I would only add that attention to 'tradition' ought to be more teleological in character; that is, what are we pursuing that reflects the 'goods' of our Anglican tradition, and how are we pursuing them? 'Tradition' isn't something we possess, it defines the character of our journey. Tradition is our reason, lived in human history.
Thanks, Dan and Lyndon.
Lyndon, I'd like to hear more about the teleological nature of tradition. I also wrote a brief bit about tradition here:
http://intotheexpectation.blogspot.com/2010/02/configuring-scripture-criterion-5.html
Matt, at one level a teleological understanding of tradition includes what you mention in your linked piece: "The tradition of the church is not a problem to be overcome, but a community in time to which we belong and with which it is possible to dialogue." Tradition is, to quote MacIntyre, "constituted by a continuous argument" as to what the church is and ought to be. It is a fiction to suppose that this dialogue or argument can happen in a historical vacumn.
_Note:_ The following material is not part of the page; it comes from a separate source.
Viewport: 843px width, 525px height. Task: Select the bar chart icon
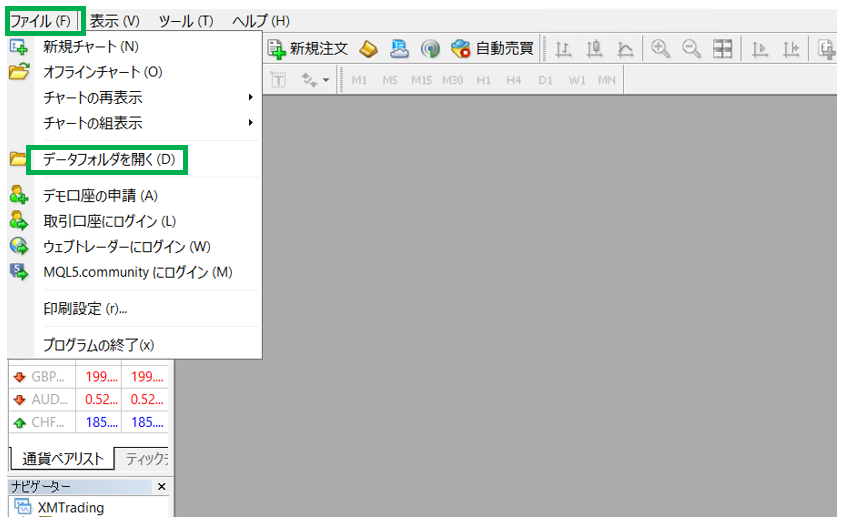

As human animals, we are shaped by inherited language (and therefore, inherited rationality); consequently, the way we engage (or not) in the imaginative and conceptual possibilities available to us is restricted by our embodiment of the past in the present, and our hopes and goals for the future. It is the question of what our goals are within a tradition that maintains it that will make the tradition either vital or just another anachronistic ideal constituted through a refusal to answer asked questions.
Tradition is teleological because it defines a complex life (not simply an inheritance of teaching) in which some parts (e.g. our practice of the eucharist) come to throw unexpected light on other parts (e.g. the political character of the church in a late capitalistic society, ala the work of Bill Cavanaugh). We can only discover these connections if we are asking ourselves about what makes our pursuits good, and how do the 'goods' of our pursuits shape our character. This is why 'novelty' within a tradition can reek havoc. If we lack the character instituted through dialouge and argument, and through attention to the goods pursuant as a specific tradition, then we will lack the prudence necessary to judge some novelty as good, and some as corrosive.
What I am trying to move away from is the idea that tradition is what we appeal to rather than the manner of our life together within the territory of a shared doxa and praxis (that is, as a form of life constituted by the Word made flesh - the language of God spoken in us). I still have a ways to go with this line of reasoning.
I'm with you regarding tradition as a complex way of life. It certainly must be more than "this is how we've always done it." Or even, this is how it was done in some supposed pristine, golden age. Nor is it static.
I agree that tradition is not just a set of beliefs but a manner of life. One of the challenges is that, shaped as we are by consumerism and individualism, we no longer have much in the way of a complex of shared (traditional) practices and habits that by which we are all together formed.
Still, I wonder if we can avoid understanding one aspect of "tradition" being something to which we appeal, ala Andrewes. The doxa and praxis that we hope to share, after all, is shared with those who have gone before us. It is by returning (though not uncritically) to their expression of the doxa and praxis - in word and deed, community and worship - that we determine whether or not it is indeed shared.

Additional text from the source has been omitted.